__Data for this task__
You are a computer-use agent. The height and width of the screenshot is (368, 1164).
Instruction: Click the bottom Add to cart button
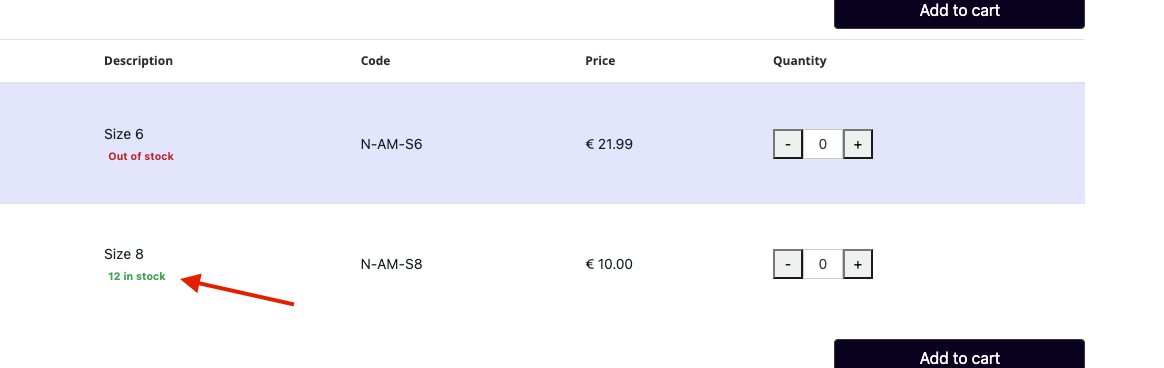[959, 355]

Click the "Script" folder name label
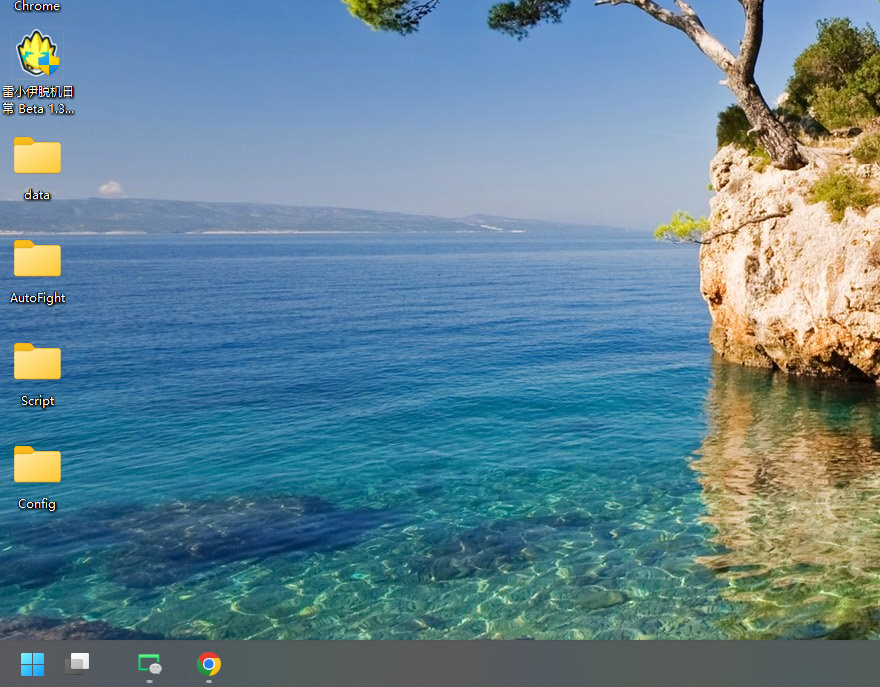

==

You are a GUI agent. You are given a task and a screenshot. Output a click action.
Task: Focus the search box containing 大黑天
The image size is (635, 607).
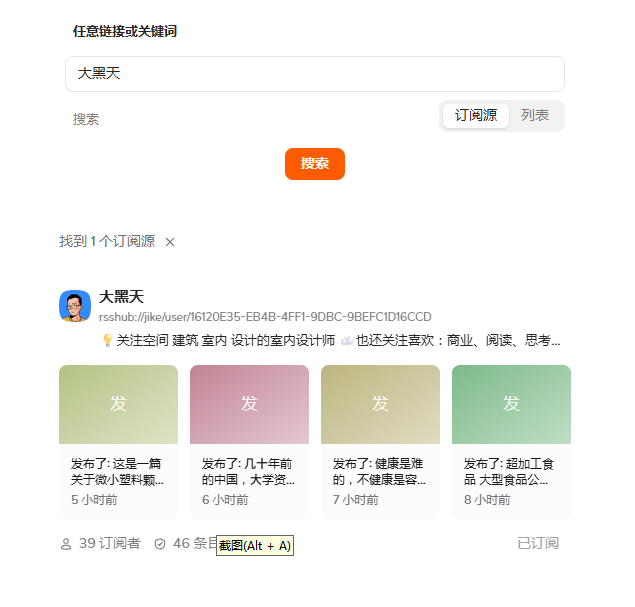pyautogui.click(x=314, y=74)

* * *

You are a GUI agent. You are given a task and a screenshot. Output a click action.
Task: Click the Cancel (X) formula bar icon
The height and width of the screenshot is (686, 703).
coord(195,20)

__What to do__
Nothing but the lines above from the line with "You are a computer-use" up to and including the line with "folder name label" should be returned, exactly as written and without pictures.

__Output for this task__
You are a computer-use agent. The height and width of the screenshot is (368, 1164).
Instruction: Click the bottom Add to cart button
[959, 355]

Click the "Script" folder name label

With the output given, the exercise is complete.